(YOUR TASK) Copy everything from the line containing "Where should I click to: Open" down to the line containing "click(x=1162, y=453)", replacing "screenshot" with "screen capture" and leaving all else unchanged.

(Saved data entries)
"""

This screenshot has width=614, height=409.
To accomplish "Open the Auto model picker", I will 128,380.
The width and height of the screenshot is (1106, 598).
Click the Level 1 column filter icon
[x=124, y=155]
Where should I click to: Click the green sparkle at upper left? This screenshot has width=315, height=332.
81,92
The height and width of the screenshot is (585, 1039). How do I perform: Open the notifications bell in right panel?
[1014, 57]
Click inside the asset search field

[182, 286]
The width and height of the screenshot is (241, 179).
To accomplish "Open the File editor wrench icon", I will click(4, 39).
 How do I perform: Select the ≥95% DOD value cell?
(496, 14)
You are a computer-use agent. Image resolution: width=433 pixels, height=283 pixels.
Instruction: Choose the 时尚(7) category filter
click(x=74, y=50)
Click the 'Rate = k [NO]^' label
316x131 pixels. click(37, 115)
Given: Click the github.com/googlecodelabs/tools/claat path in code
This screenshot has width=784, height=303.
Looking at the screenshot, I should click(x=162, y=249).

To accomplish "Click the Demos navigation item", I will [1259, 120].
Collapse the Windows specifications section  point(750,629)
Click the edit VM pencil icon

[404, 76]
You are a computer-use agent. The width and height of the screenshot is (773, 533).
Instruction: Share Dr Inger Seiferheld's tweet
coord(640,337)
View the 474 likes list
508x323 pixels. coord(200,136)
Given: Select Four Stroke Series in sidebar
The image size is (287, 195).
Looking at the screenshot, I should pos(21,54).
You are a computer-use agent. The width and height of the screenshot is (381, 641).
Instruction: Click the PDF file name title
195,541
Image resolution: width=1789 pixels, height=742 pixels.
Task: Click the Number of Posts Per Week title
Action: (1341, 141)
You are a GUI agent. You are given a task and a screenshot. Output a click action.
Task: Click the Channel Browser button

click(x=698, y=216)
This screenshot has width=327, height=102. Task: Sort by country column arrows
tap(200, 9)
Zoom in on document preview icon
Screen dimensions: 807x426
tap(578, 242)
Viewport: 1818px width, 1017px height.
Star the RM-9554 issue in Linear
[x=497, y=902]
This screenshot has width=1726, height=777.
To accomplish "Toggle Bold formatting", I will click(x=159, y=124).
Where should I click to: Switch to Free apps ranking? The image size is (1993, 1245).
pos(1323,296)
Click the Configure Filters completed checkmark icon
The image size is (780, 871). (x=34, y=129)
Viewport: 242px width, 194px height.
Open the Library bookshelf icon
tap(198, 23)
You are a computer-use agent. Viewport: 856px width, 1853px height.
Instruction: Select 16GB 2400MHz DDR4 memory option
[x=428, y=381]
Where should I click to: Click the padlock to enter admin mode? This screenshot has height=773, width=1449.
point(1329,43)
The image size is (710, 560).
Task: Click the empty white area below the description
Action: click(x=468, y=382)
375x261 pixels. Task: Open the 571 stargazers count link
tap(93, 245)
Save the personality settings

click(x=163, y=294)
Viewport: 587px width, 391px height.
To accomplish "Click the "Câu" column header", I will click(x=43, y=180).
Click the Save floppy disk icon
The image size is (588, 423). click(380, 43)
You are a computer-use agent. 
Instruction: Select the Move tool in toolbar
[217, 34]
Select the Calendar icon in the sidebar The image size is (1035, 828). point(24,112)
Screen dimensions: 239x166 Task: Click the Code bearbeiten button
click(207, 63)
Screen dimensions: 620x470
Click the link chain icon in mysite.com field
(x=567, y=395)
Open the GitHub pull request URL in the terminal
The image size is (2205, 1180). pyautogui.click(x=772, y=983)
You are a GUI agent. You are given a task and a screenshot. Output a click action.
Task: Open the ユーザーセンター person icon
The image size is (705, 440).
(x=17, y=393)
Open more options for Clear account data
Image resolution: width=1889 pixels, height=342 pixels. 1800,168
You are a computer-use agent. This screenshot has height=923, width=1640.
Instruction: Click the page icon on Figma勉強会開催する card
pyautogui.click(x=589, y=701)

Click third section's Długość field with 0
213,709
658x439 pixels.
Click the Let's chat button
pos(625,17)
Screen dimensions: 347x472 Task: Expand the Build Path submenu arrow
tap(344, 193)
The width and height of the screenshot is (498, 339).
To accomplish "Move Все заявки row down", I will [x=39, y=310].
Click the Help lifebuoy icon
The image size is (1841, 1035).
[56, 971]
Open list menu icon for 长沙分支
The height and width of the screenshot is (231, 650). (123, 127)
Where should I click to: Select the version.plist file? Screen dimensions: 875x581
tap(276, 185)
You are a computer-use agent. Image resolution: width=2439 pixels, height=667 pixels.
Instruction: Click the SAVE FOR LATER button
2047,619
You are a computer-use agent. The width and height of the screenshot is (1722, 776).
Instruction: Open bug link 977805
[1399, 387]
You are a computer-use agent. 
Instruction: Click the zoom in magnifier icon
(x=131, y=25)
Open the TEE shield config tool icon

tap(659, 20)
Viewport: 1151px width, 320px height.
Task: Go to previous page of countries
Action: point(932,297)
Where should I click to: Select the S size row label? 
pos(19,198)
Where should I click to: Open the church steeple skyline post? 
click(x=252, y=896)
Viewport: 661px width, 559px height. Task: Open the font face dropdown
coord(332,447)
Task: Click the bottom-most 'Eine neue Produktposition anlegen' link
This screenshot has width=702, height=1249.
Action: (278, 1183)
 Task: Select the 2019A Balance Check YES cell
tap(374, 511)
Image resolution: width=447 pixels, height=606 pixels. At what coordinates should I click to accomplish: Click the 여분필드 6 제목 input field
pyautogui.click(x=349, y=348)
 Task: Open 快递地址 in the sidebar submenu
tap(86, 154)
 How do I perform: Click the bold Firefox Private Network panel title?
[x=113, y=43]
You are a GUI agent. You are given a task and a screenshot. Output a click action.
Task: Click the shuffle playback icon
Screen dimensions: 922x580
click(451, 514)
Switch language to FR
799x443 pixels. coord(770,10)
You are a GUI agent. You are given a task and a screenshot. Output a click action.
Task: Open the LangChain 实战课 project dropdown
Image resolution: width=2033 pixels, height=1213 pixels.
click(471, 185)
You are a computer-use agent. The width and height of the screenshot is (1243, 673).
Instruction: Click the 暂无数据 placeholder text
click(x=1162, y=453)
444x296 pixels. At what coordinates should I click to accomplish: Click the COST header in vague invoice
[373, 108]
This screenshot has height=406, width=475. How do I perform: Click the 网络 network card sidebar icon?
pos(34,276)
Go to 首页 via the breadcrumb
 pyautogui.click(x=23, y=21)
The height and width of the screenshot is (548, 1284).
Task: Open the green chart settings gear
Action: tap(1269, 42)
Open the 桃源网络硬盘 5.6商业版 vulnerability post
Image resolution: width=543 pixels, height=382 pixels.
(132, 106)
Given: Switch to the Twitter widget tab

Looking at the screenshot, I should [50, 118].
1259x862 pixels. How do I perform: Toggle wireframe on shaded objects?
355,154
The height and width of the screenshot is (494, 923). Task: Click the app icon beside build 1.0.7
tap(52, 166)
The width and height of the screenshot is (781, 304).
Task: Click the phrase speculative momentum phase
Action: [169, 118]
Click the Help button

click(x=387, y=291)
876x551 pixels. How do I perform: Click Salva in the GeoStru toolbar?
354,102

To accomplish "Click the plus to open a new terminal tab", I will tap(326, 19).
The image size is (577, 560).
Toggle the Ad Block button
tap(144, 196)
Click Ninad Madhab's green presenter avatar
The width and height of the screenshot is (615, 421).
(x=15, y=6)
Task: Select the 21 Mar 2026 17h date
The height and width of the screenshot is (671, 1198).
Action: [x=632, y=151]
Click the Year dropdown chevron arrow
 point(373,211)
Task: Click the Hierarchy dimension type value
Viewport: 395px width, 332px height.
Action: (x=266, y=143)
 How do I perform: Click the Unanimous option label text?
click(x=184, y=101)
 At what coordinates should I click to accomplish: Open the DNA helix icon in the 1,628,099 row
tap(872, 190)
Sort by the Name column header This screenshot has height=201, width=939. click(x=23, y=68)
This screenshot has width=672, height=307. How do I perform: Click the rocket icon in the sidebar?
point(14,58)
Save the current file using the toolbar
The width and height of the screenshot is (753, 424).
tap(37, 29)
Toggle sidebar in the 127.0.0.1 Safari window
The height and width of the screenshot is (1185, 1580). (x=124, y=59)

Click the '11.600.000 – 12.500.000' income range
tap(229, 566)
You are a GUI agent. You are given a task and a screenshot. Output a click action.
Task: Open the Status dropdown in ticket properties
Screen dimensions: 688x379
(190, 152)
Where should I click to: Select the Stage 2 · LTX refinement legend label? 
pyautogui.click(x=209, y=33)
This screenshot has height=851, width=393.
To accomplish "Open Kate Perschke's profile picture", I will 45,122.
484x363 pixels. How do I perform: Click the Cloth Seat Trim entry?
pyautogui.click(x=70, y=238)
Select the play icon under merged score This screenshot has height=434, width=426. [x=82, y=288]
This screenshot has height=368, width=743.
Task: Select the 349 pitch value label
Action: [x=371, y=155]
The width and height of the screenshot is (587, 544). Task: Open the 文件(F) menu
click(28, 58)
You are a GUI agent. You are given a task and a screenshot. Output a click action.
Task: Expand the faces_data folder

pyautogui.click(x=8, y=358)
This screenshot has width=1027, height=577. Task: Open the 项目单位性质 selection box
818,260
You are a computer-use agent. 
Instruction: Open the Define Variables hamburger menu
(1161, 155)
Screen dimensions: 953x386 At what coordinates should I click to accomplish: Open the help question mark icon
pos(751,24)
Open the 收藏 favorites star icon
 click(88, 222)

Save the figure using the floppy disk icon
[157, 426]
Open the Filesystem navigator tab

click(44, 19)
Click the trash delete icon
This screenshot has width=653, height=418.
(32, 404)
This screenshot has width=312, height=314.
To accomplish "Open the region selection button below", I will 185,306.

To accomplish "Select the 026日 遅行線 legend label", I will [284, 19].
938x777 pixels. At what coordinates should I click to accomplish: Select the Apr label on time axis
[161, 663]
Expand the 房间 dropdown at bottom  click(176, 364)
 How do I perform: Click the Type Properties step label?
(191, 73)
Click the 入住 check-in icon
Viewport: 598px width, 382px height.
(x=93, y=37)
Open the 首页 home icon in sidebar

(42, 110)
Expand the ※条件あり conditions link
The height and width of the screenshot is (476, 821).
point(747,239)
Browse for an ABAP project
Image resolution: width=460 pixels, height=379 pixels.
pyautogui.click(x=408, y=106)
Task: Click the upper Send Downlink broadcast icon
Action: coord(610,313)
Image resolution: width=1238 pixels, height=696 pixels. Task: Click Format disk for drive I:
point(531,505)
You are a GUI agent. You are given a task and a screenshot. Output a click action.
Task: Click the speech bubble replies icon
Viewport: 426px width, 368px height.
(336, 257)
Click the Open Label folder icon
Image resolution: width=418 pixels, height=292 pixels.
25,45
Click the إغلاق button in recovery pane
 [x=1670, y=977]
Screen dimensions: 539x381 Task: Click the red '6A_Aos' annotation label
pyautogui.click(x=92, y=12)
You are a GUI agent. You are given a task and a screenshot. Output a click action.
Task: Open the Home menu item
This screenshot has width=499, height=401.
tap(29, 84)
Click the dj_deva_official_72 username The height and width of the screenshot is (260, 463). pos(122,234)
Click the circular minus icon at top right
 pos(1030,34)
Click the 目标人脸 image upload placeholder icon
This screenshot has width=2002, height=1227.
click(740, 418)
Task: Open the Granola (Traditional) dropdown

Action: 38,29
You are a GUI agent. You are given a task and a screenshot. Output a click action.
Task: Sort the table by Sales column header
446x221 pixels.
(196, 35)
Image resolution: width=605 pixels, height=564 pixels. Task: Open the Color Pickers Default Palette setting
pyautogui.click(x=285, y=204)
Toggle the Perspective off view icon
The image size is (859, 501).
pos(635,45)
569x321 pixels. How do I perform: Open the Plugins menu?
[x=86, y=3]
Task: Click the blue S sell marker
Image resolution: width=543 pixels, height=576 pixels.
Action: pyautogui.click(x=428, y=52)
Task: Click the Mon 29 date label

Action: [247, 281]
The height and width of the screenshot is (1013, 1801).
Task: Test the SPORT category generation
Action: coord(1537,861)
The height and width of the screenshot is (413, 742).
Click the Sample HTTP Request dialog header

"""

(CORRECT ANSWER)
Where should I click to: Open the church steeple skyline post? 
click(x=252, y=896)
Viewport: 661px width, 559px height. Task: Open the font face dropdown
coord(332,447)
Task: Click the bottom-most 'Eine neue Produktposition anlegen' link
This screen capture has width=702, height=1249.
Action: (278, 1183)
 Task: Select the 2019A Balance Check YES cell
tap(374, 511)
Image resolution: width=447 pixels, height=606 pixels. At what coordinates should I click to accomplish: Click the 여분필드 6 제목 input field
pyautogui.click(x=349, y=348)
 Task: Open 快递地址 in the sidebar submenu
tap(86, 154)
 How do I perform: Click the bold Firefox Private Network panel title?
[x=113, y=43]
You are a GUI agent. You are given a task and a screen capture. Output a click action.
Task: Click the shuffle playback icon
Screen dimensions: 922x580
click(451, 514)
Switch language to FR
799x443 pixels. coord(770,10)
You are a GUI agent. You are given a task and a screen capture. Output a click action.
Task: Open the LangChain 实战课 project dropdown
Image resolution: width=2033 pixels, height=1213 pixels.
click(471, 185)
You are a computer-use agent. The width and height of the screen capture is (1243, 673).
Instruction: Click the 暂无数据 placeholder text
click(x=1162, y=453)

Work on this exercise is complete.